Zur Umsetzung werden die 40 Sonden im Abstand von fünf bis zehn Metern bis zu 100 Meter tief verlegt. Eine Sole läuft als Betriebsmittel in den geschlossenen Rohrschleifen und gibt die abzuführende Prozesswärme an den Untergrund ab. Eine smarte und prädiktive Betriebssteuerung regelt dabei, wie die Sonden tagesaktuell verschaltet werden – ob parallel, seriell oder in bestimmten Zonen – um die optimale Wärmeübertragung beim vorausschauenden „Auf- und Entladen“ zu gewährleisten. „Durch die Verschaltung der Erdsonden entsteht ein dynamisch auf thermische Lasten regelbares System mit einer maximalen Leistungs- sowie Energiespeicherungsfähigkeit. Hierin liegt ein wesentliches Alleinstellungsmerkmal und gleichzeitig die Innovation des Speicherkonzepts“, beschreibt Anja Hanßke, Leiterin des Competence Center Wärmenetze 4.0 von der Fraunhofer IEG.

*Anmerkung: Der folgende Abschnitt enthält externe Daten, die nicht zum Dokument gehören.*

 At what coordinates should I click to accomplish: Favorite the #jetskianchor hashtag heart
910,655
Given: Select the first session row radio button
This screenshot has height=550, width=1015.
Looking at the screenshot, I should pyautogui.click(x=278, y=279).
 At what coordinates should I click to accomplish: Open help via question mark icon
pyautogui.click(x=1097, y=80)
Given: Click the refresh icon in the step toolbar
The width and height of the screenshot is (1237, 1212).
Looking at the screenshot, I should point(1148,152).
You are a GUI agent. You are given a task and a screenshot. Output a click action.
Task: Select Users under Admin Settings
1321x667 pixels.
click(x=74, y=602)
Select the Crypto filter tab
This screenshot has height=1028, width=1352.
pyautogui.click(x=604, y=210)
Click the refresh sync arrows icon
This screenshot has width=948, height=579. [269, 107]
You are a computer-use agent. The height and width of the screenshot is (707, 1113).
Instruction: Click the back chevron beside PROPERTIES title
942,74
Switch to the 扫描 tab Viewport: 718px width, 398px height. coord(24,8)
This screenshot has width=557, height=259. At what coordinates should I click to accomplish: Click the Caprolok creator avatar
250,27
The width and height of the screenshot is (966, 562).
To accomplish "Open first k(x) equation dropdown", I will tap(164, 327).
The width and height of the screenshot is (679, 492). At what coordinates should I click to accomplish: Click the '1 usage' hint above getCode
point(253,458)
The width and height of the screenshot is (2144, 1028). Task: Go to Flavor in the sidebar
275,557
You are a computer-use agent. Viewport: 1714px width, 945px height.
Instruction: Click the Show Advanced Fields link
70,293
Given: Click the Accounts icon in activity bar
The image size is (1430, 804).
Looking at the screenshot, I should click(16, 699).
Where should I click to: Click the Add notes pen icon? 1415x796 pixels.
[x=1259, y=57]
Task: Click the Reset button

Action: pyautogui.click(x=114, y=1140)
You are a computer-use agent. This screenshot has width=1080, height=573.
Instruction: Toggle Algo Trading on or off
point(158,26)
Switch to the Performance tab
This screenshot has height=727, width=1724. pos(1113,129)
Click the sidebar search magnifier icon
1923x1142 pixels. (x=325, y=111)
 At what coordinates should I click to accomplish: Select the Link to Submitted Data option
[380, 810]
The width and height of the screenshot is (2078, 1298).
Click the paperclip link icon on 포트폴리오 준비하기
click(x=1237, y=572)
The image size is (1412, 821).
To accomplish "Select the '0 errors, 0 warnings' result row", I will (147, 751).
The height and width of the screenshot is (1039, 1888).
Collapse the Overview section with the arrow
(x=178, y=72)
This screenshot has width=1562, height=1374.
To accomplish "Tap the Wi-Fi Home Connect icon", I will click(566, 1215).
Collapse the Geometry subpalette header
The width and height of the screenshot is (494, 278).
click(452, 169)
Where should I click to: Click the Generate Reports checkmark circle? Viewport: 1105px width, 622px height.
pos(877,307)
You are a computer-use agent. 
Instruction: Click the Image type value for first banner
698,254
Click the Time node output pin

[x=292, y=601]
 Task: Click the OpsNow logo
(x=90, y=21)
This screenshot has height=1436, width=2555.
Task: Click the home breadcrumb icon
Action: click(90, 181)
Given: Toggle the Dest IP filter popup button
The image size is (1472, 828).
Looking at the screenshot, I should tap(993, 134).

Weitere Anwendungen angedacht
Aus den Betriebserfahrungen des Demonstrators bei Voltavision sollen sich die Entwicklungspfade für die Erweiterung auf andere Prozesse und weitere Anwender ergeben. Dazu erstellt die Fraunhofer IEG einen digitalen Zwilling der Anlage, der an den Realdaten validiert wird und dann als Planungstool zur Betriebs- sowie grundlegenden Auslegungsoptimierung zur Verfügung steht.